Looking at these folks from the perspective of Illinois WC, it is our assertion that, if a nutty claimant had the “right” claimant lawyer in front of the “right” arbitrator, they could legally “force” an Illinois employer or insurance carrier to pay for such unlimited medical care. The only limitation would be on the interest level of the claimant lawyer who would eventually grow tired of the game and tell the claimant to settle so they would be paid for their patience and efforts.
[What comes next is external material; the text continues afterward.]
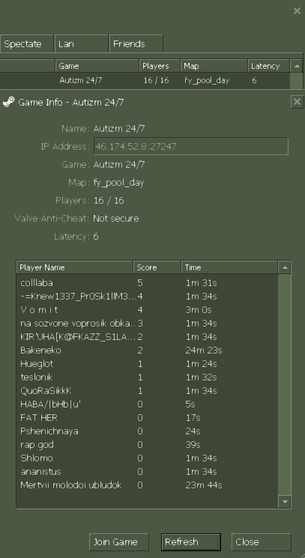Click the Steam logo icon in Game Info title
The height and width of the screenshot is (558, 305).
(8, 102)
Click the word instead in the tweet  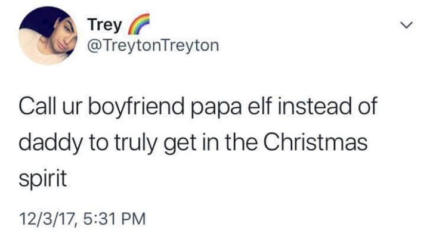coord(314,105)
Most Illinois employers don’t like the basic IWCC model that controlling otherwise unlimited medical costs is left up to non-medical professionals who may become friends with or at least cordial to the many attorneys who appear before them. We don’t care if it is Republicans, Democrats or Independents; we are going to need some clearly defined way to control skyrocketing medical costs. We need it in Illinois workers’ compensation and we are going to need it in the federal health care system.

We think the best possible concept is utilization review. We learned about it from a claimant attorney who brought it to our state. We are certain UR is controversial, like the so-called “death panels” that are being ballyhooed in the press. But you have to draw a line somehow and somewhere. Medical care has to be limited in a fair and impartial fashion. If you have a concept better, faster and/or cheaper than UR, please send a reply and we will share it with our readers.